Open nikhilrayaprolu opened 4 years ago
We changed the title to "Comparing an adapted U-Net Architecture for Varying Depths" and adjusted the beginning of our section:
In this section, we are analysing and comparing a U-Net like structure \cite{unet} for different depths. The architecture was derived originally from a convolutional AutoEncoder structure as used for reconstructing images (see, for an example the keras tutorial \cite{chollet2015keras}). This AutoEncoder-type architecture was modified for semantic segmentation: the provided ground truth annotations of the buildings were used as targets for training in order to accomplish the detection of buildings. Furthermore, skip-connections were introduced as found in U-net that connect encoding and decoding blocks on the same level.

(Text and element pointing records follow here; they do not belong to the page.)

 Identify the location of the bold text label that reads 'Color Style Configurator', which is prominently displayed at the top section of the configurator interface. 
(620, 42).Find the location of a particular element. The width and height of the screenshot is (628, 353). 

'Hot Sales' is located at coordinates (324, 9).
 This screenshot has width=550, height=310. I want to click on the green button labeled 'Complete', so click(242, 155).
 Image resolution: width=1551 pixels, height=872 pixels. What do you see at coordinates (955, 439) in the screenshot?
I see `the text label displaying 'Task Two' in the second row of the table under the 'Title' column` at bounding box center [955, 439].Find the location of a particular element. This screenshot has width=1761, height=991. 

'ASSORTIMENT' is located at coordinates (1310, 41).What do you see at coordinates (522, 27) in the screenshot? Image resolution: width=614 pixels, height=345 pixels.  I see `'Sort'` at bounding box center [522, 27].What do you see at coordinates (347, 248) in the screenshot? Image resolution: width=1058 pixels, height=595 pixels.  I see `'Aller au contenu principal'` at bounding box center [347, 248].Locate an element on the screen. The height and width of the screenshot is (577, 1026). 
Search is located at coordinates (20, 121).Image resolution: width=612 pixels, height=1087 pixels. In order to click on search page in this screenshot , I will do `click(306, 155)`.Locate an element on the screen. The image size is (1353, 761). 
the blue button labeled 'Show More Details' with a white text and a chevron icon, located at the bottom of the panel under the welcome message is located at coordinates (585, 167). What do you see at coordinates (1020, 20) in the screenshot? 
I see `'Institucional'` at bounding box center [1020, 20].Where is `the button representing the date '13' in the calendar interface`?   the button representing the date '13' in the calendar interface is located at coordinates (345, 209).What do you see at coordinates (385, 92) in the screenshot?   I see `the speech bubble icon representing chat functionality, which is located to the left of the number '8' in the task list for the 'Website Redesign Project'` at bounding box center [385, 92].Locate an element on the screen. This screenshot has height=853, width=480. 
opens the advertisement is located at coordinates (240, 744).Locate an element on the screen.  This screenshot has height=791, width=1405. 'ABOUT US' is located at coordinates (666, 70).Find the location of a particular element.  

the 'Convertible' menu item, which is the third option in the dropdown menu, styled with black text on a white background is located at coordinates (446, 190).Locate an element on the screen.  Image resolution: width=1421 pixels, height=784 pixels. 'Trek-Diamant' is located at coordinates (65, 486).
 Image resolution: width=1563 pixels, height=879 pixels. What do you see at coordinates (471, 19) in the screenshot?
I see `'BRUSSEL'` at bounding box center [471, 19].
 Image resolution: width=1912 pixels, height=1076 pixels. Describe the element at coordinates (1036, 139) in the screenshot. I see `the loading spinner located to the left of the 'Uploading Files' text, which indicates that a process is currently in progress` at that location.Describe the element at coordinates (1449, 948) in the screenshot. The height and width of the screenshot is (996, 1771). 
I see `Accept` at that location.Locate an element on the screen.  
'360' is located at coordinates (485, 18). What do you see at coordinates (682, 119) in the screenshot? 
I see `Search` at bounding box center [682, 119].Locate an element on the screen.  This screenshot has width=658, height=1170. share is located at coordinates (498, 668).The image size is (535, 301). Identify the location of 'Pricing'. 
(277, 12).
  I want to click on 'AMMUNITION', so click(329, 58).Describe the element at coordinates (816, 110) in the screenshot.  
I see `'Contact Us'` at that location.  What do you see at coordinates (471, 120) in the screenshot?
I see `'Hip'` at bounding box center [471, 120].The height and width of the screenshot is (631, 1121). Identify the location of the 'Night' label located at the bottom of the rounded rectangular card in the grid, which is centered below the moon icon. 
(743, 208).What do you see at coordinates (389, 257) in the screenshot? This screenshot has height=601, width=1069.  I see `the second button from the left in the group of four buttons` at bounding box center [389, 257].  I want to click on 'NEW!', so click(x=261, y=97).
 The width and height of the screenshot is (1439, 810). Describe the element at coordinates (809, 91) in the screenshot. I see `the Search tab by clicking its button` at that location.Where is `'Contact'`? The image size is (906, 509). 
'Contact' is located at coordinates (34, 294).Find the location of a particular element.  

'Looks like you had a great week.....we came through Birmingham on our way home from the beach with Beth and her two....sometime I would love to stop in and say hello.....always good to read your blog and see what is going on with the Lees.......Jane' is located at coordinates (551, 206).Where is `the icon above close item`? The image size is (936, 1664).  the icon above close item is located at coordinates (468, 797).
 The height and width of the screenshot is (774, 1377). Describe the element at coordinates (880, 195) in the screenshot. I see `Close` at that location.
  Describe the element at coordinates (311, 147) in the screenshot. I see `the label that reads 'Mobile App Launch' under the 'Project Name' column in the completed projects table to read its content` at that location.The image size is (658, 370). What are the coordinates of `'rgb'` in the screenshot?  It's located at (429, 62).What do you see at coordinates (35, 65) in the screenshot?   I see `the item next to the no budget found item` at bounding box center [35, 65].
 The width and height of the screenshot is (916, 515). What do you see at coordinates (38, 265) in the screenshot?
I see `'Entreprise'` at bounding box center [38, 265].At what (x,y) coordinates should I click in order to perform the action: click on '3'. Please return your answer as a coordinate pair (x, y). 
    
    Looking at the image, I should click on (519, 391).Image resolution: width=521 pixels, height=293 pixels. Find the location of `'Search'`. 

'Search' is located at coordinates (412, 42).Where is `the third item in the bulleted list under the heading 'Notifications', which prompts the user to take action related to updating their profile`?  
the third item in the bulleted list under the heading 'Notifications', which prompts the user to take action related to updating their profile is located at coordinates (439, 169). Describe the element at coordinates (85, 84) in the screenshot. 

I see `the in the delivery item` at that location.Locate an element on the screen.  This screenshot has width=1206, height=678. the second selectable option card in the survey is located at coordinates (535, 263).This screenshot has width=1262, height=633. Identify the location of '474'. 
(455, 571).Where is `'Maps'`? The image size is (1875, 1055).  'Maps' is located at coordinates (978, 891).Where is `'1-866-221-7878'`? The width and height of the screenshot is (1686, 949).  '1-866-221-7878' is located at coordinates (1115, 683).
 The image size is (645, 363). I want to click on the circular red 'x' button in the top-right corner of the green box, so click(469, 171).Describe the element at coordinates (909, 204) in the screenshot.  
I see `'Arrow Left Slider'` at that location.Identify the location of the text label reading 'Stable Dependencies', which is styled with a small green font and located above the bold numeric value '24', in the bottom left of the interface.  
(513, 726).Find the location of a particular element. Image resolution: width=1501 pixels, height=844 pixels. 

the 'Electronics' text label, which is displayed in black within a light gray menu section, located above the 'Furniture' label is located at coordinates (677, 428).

These connections help to recover spatial information and in our experiments this provided better reconstruction of details in images compared to post-processing, for example, using conditional random fields \cite{kraehenbuehl2012}. This architecture differs from U-net, first, with respect to the sequence inside the decoding blocks. Following the AutoEncoder approach, the decoder block mimics exactly the encoder block and consists of a single convolution followed by upsampling (max-pooling is used in the encoder block). Second, we used a single convolution of size $5 \times 5$. This architecture was used for different depth (stacked blocks of encoders and decoders).